Best Recipe for Tuna and Caper Brandade Crostini
Ingredients
- 1/2 lb potatoes, peeled and cut into 1/2-inch cubes (1 cup)
- 3/4 cup whole milk
- 2 large garlic cloves, finely chopped
- 1 Turkish or 1/2 California bay leaf
- 1/2 teaspoon chopped fresh thyme or 1/8 teaspoon dried thyme, crumbled
- 1/4 teaspoon salt
- 1/8 teaspoon black pepper
- 1 (6-oz) can solid white tuna packed in olive oil
- 2 tablespoons bottled capers (not salt-packed), rinsed, drained, and chopped
- 3 tablespoons extra-virgin olive oil
- Accompaniment: crostini
Instructions
- Combine potatoes, milk, garlic, bay leaf, thyme, salt, and pepper in a 1- to 1 1/2-quart heavy saucepan and bring to a simmer, stirring.
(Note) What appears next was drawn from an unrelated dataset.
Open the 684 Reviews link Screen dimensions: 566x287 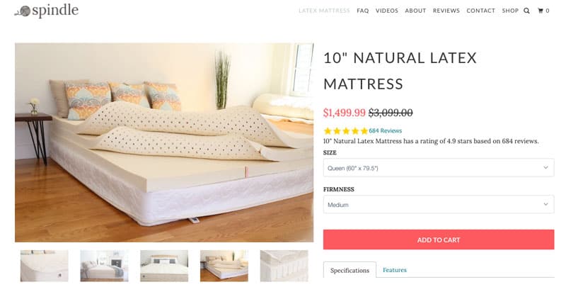click(x=385, y=131)
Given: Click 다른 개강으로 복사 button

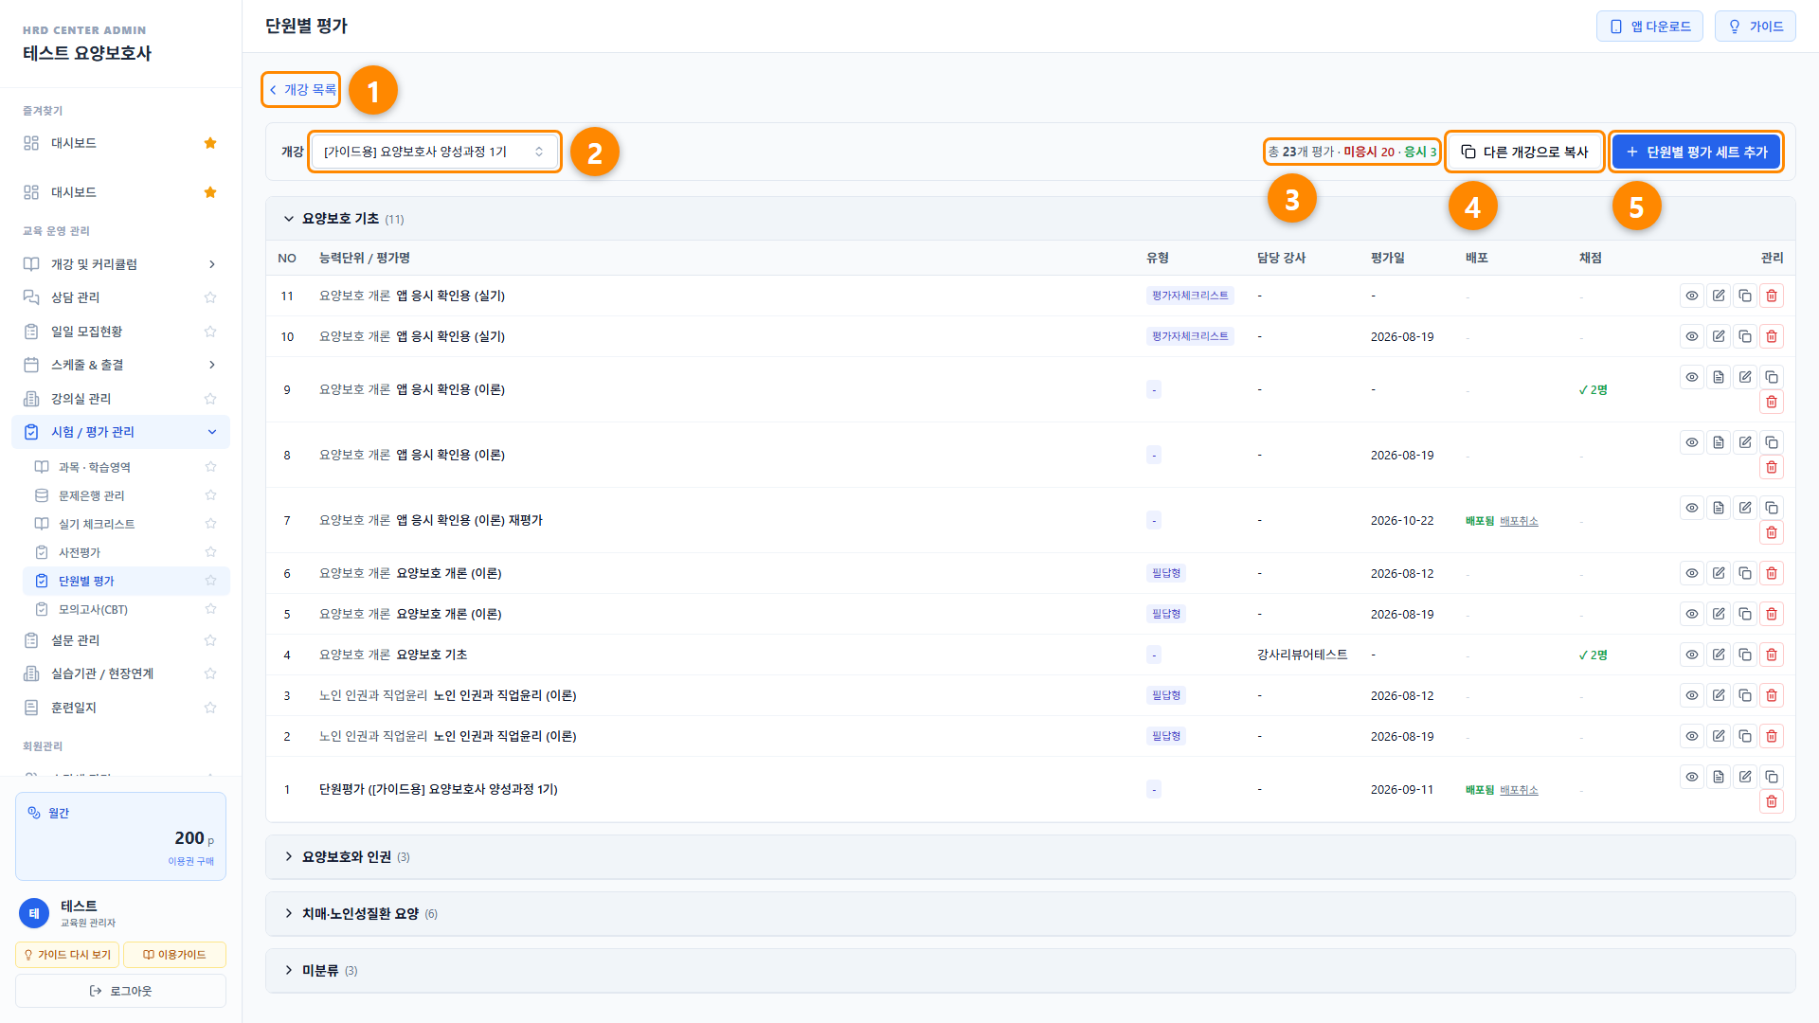Looking at the screenshot, I should point(1524,152).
Reduce heat to low and gently simmer, partially covered, stirring occasionally, until potatoes are very tender, about 10 minutes. Discard bay leaf and transfer to a large bowl.
- Add tuna and capers to hot potato mixture, then beat with an electric mixer at low speed, adding oil in a slow stream, until potatoes and tuna are broken up but not smooth and oil is incorporated. Season with salt and pepper.